The software major plans to buy back up to 5.61 crore equity shares at INR2,850 per share.
Assuming that 5.61 crore shares - equivalent to 2.85% of the company’s equity - are bought back, the offer size would be pegged at INR 16,000 crore, surpassing Reliance Industries Ltd.’s 2012 share buyback offer of INR 10,400 crore.
The buyback is being made through the tender offer route.
This means the existing shareholders can tender their shares through the stock exchange.
The buyback offer price of INR 2,850 represents a 13.7% premium to INR 2,506.50, the closing price on February 20 when the announcement was made.
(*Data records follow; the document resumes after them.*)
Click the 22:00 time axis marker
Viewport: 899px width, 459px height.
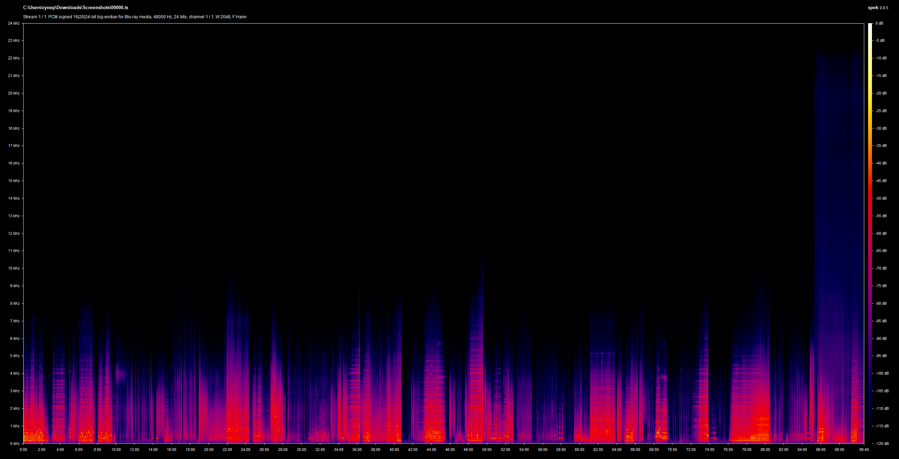(227, 450)
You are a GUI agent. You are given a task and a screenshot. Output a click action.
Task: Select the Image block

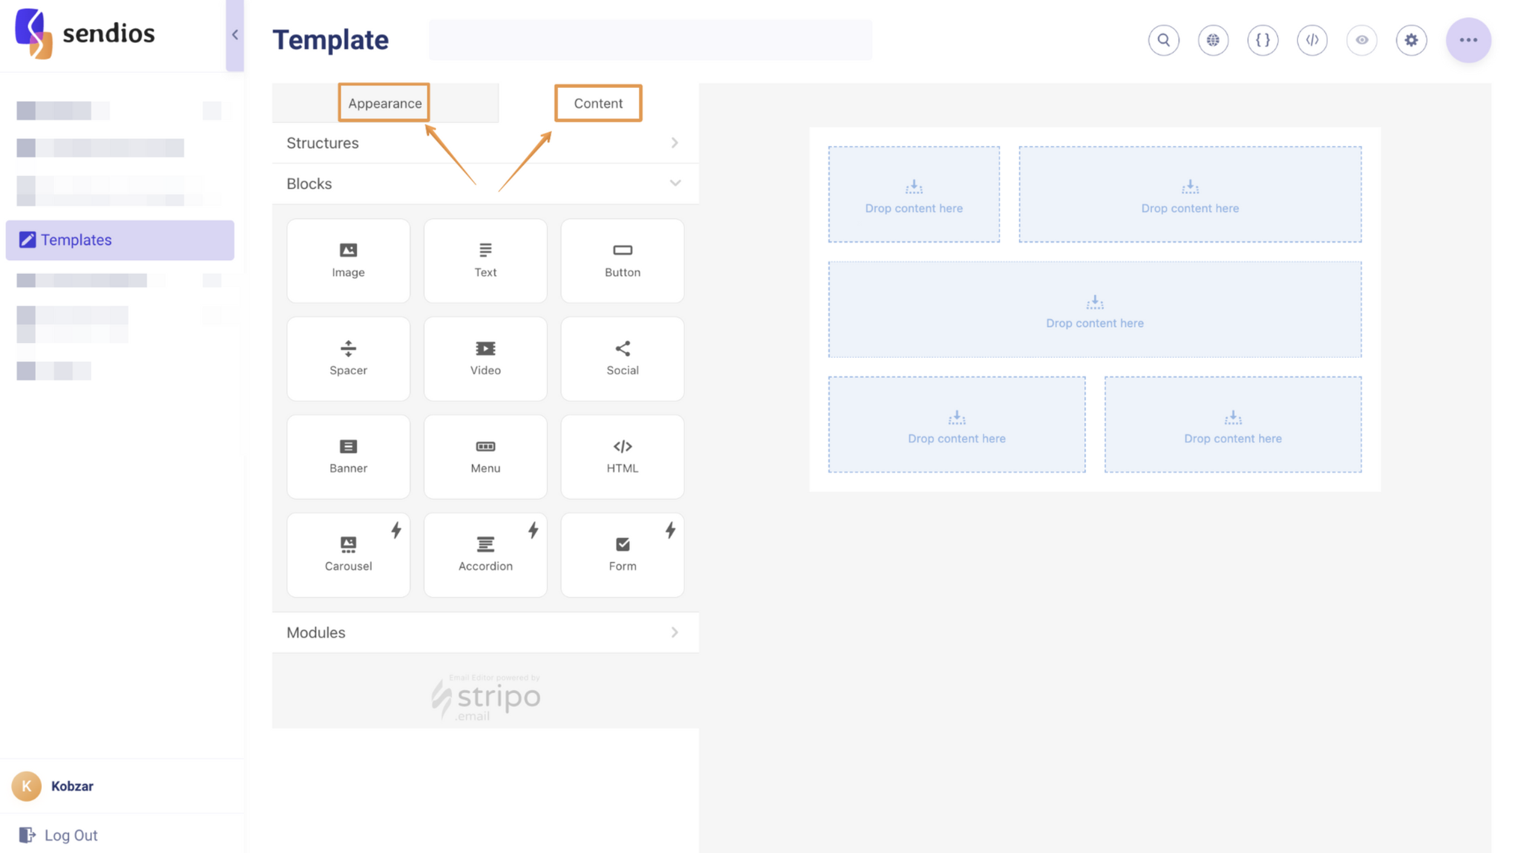coord(348,260)
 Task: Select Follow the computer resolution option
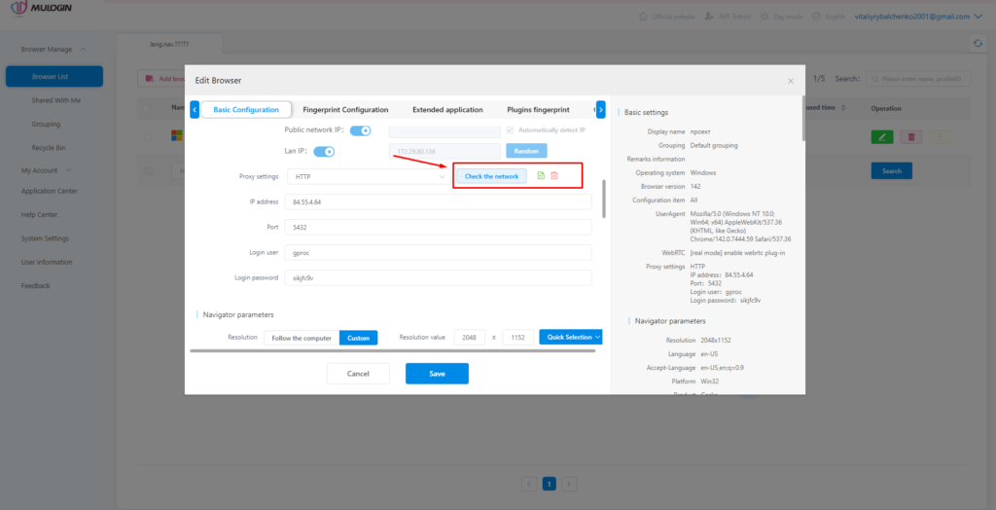coord(301,338)
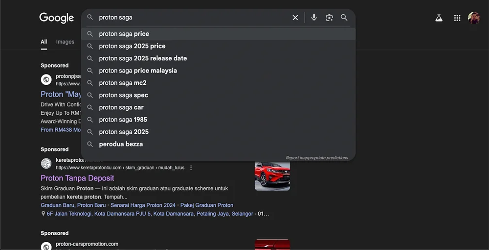
Task: Open search by image camera icon
Action: 329,18
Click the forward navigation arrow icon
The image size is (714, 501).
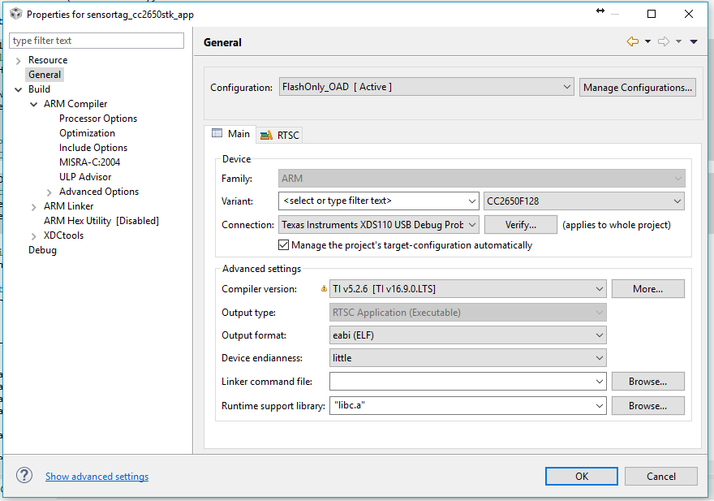coord(664,42)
Since the buyback announcement, the stock has lost nearly 1% to close at INR 2,481.65 on Thursday (the stock market was shut on Friday on account of Mahasivaratri).
The buyback offer price is at a premium of almost 15% over the current market price.
TCS has a cash pile of more than INR 38,000 crore as on December 31, 2016.
Given the tax rules of India, a buy back is a comparatively better way of rewarding shareholders than doling out hefty dividends.
While there is no additional tax in buyback, dividends come at a cost to the company and the shareholders.
There is a dividend distribution tax of more than 20% on the companies while individuals have to pay 10% tax if dividend received is more than INR 10 lakh.
Buy Backs in IT Space: Know More- The mega buyback offer and the response to it could lead to more such offers, mostly from the IT space.
- Infosys is seeking shareholder approval for amending its Articles of Association to include the provision of buybacks - as mandated by the new Companies Act.
- Wipro, Tech Mahindra and HCL Technologies might be still some time away from such offers because of the lower levels of cash and a historical trend of inorganic growth.
- The board of NASDAQ-listed Cognizant has also approved a plan to return $3.4 billion to its shareholders over two years through buybacks and dividend.
- The NYSE-listed Accenture Plc has a history of returning all its profits to its shareholders in the form of buybacks and dividend payouts.